Citing specific policy language, the article accused the archdiocese of vagueness that could invite harmful decisions in practice. The professors’ article also contained several unsubstantiated allegations of uncharitable rhetoric and deviations from Church teaching. For example, they claimed that the archdiocese failed “miserably” at extending respect, hospitality, and compassion to “struggling to discern their sexual identities.” They go on to cite the left-wing Trevor Project in admonishing the archdiocese’s purported use of “stigmatizing language.” What exactly are they referring to? It’s unclear.

Similar criticism arose last March when the Congregation for the Doctrine of the Faith clarified that the Church cannot “bless” same-sex unions. In doing so, it reiterated that God blesses sinful man but “does not and cannot bless sin.” That was the second to last paragraph in the CDF’s responsum. The preceding 10 paragraphs don’t use the words “intrinsically disordered,” a term that’s often criticized by the Catholic left, nor do they condemn those with same-sex attraction (SSA). Instead, it took pains to explain Catholic teaching and offer compassion for those with SSA.

Nevertheless, Salzman called the responsum “the last straw for a lot of people” and an “incredibly irresponsible and hurtful” act. Martin posted a series of tweets about upset Catholics apostatizing and the wrongheadedness of those who say “good riddance.” So-called LGBT Catholics, he said, were “almost universally hurt, angry and demoralized.”

Have we actually reached a point in which the Church’s body for determining doctrine isn’t expected to describe homosexual activity as a grave sin – or even one that cries out to Heaven? Conservatives have been far tamer in their language than the way canonized saints have addressed sodomy.

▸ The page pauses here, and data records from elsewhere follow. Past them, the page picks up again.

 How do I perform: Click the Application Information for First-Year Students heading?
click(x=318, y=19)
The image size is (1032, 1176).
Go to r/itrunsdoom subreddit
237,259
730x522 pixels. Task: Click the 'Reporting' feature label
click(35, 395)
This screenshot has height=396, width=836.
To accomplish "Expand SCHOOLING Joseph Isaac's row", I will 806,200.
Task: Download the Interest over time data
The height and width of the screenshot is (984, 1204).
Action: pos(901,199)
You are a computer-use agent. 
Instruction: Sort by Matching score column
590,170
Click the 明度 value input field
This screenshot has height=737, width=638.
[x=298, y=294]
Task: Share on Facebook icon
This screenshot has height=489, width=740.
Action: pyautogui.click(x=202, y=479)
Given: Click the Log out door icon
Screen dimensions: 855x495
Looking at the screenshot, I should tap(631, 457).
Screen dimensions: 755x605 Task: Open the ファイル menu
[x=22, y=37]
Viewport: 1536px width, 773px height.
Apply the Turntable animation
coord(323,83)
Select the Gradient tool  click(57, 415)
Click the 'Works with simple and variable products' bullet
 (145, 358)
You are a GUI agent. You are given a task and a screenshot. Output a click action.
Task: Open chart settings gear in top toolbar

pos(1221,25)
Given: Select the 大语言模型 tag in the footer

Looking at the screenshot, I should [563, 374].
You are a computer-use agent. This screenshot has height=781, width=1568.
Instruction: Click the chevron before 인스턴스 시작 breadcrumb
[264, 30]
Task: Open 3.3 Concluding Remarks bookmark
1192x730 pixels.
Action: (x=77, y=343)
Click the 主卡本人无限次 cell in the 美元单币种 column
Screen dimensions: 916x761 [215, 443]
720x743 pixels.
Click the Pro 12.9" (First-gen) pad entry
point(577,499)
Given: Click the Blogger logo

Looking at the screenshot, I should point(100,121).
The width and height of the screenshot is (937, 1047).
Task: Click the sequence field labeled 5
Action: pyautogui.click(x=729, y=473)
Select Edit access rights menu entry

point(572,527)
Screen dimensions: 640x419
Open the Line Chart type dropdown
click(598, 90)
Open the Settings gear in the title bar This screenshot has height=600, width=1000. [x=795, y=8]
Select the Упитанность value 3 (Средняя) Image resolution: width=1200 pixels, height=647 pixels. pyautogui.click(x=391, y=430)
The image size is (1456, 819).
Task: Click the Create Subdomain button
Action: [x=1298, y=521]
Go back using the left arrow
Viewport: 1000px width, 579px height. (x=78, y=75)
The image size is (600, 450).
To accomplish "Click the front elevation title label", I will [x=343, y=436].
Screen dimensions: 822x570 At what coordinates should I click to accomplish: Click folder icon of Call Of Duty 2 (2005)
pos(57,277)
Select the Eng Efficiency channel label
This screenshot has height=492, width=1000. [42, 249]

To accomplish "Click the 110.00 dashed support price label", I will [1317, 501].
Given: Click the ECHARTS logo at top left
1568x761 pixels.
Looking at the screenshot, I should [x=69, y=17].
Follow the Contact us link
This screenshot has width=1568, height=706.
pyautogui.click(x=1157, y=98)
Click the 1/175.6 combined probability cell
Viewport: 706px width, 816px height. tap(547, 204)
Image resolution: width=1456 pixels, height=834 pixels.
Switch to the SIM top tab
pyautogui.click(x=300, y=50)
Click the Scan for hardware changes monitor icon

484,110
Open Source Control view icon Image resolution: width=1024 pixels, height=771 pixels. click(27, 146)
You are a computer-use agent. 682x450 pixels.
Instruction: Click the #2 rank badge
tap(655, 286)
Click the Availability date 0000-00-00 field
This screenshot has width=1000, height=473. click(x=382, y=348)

How exactly could the CDF have made this statement any more diplomatic? By not recognizing the sinfulness of same-sex unions? This defies common sense as the Church should provide a moral basis for refusing to bless unions the world calls righteous. Otherwise, they’re likely to encounter comparisons to actual marriages and questions like “what’s the difference?”

The implicit browbeating by liberal Catholics has arguably been a source of scandal. And it needs to stop. That includes things like Martin publicly rebuffing the Catholic League and other groups who are trying to defend authentic marriage.